What you need to do: Rewrite the lines of the material from the one containing "Click the iOS 11 legend label" through the one containing "[x=210, y=346]", inclusive, replacing "legend label" with "legend text" and leaving everything else the same.

Records of locating words and elements:
━━━━━━━━━━━━━━━━━━━━
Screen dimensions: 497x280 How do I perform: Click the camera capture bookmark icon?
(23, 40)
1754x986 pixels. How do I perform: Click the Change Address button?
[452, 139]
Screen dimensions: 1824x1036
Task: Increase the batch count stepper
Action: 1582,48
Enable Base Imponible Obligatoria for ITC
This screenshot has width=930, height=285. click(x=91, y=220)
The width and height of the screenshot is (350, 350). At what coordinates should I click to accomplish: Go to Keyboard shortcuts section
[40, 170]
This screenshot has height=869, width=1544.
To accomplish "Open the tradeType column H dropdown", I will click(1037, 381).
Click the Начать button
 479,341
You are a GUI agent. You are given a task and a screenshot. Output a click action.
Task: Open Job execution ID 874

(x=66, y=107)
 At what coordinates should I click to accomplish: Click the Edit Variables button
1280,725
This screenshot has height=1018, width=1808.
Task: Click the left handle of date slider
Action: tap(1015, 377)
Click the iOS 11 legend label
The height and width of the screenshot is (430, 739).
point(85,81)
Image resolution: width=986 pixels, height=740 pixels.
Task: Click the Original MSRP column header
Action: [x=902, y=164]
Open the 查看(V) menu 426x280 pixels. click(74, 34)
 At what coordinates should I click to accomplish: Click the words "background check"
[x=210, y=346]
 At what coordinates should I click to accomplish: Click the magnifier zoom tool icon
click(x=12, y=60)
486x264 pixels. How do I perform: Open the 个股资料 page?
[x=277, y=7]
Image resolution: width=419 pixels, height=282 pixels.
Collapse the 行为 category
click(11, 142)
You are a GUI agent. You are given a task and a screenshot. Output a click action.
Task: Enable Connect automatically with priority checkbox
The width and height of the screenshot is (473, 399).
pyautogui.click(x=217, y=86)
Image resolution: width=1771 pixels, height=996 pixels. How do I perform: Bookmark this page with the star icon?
━━━━━━━━━━━━━━━━━━━━
Result:
Click the iOS 11 legend text
The height and width of the screenshot is (430, 739).
point(85,81)
Image resolution: width=986 pixels, height=740 pixels.
Task: Click the Original MSRP column header
Action: [x=902, y=164]
Open the 查看(V) menu 426x280 pixels. click(74, 34)
 At what coordinates should I click to accomplish: Click the words "background check"
[x=210, y=346]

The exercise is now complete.